[Click-target data]
--------------------------------

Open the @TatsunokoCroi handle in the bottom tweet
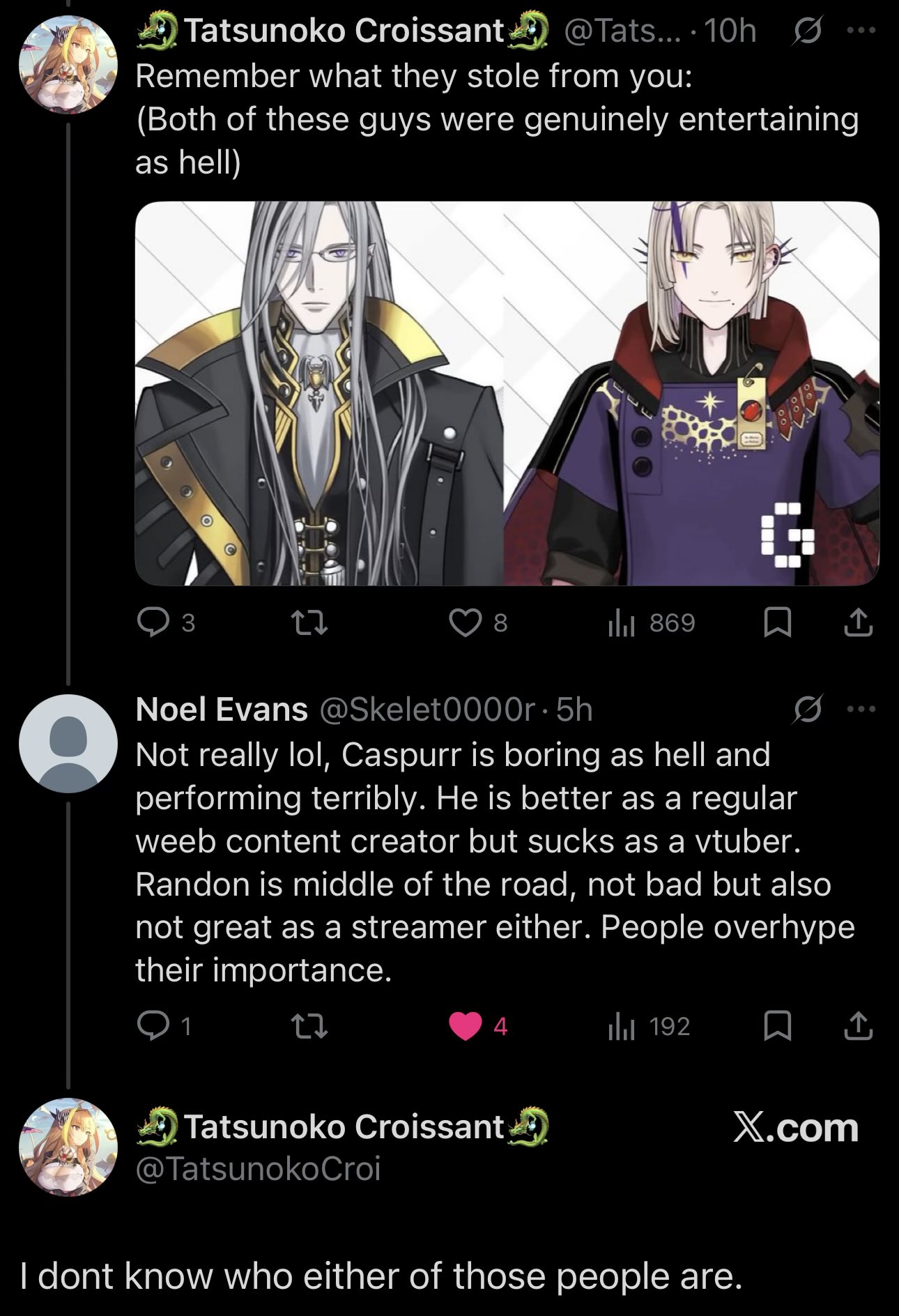The height and width of the screenshot is (1316, 899). (x=259, y=1168)
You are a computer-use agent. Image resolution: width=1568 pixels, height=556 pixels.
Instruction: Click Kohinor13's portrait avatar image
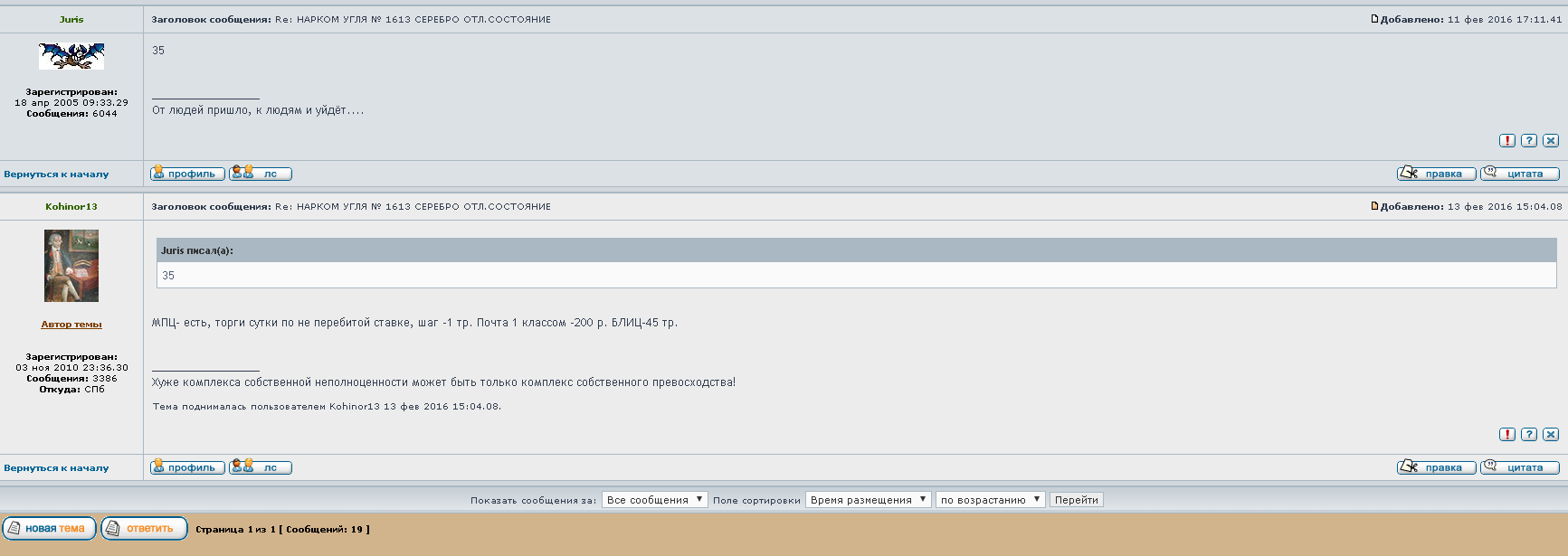click(x=71, y=265)
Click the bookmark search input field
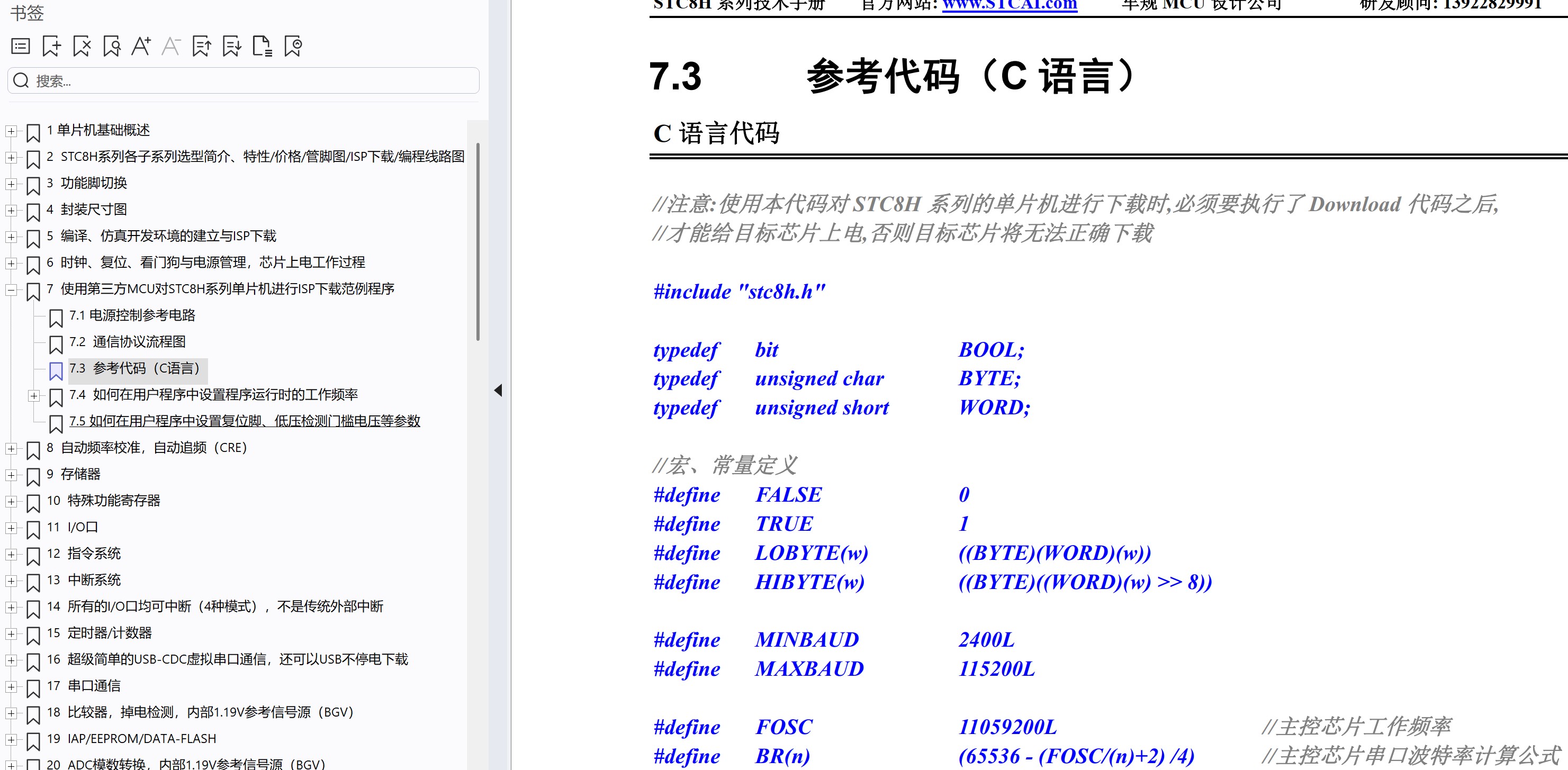Screen dimensions: 1568x770 coord(244,81)
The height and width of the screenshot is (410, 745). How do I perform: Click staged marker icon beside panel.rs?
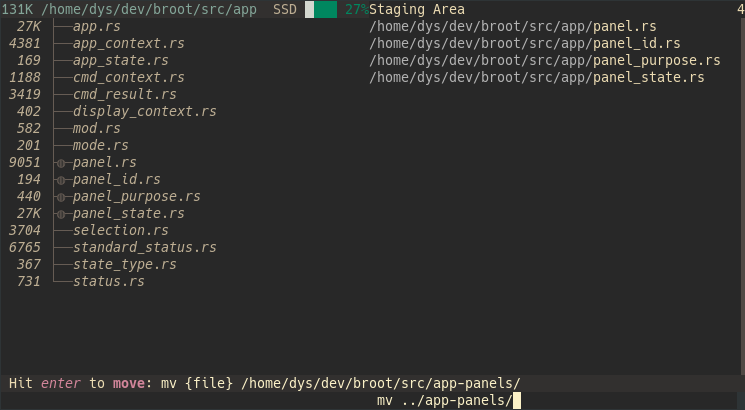(61, 163)
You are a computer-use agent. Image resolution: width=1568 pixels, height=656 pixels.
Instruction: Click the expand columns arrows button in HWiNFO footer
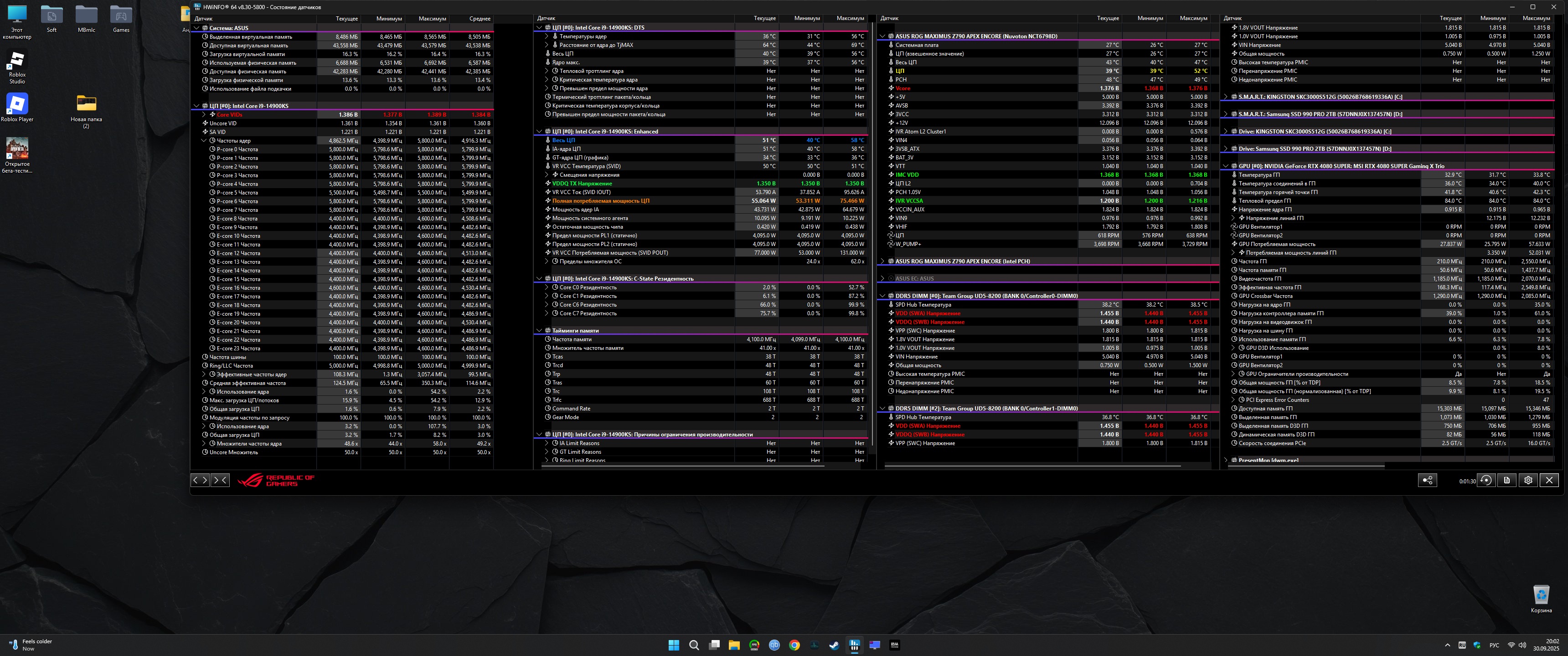[x=200, y=480]
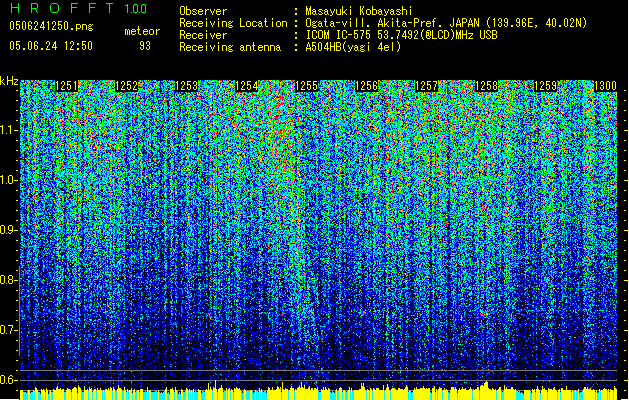The image size is (629, 400).
Task: Click the kHz axis unit label
Action: point(9,81)
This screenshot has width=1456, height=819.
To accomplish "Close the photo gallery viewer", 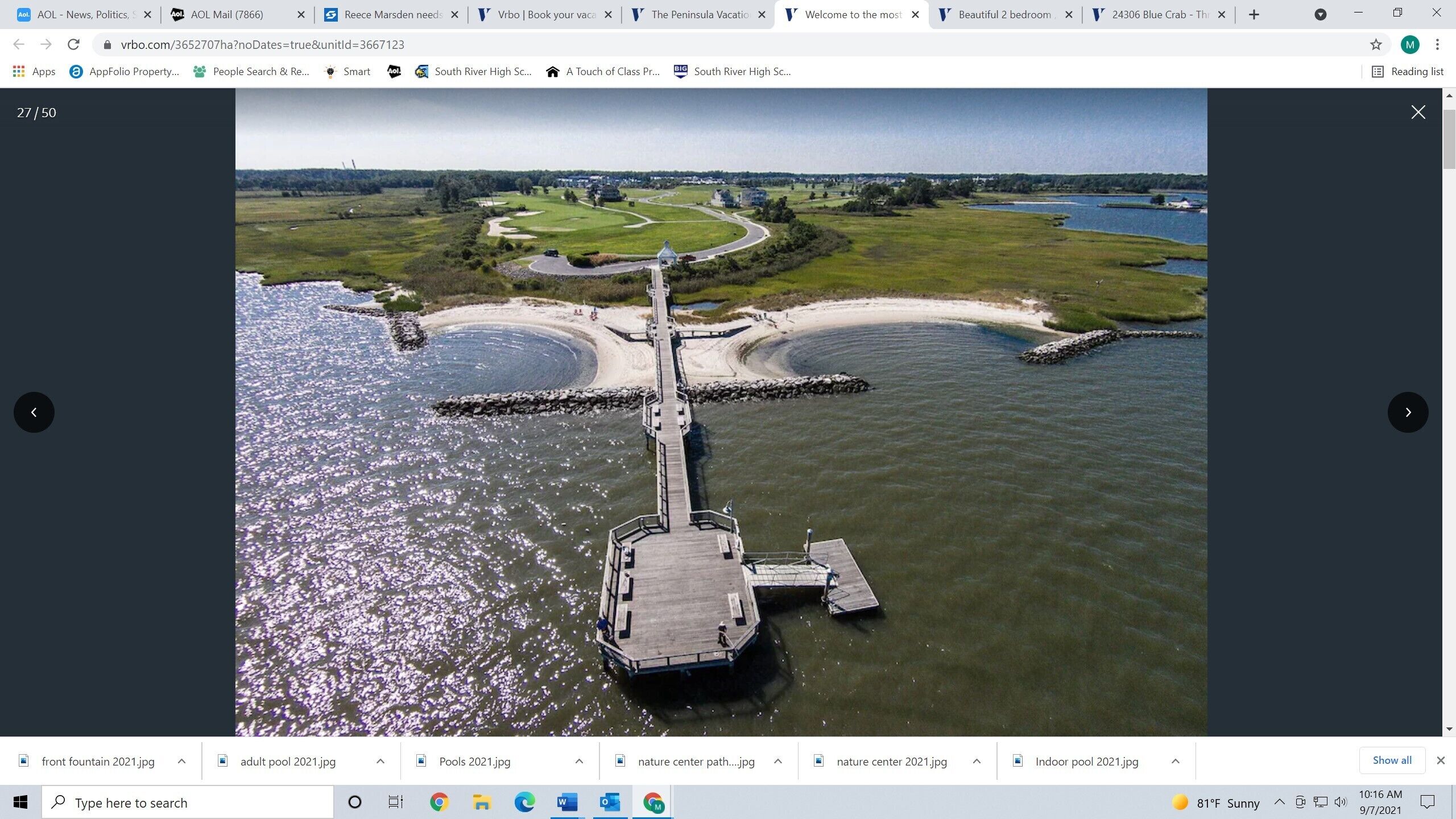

--------------------------------

Retype the part of the rows that opens with the line containing "This screenshot has width=1456, height=819." and runs through the end of the rows. Leave out the pictures.

This screenshot has width=1456, height=819.
To accomplish "Close the photo gallery viewer", 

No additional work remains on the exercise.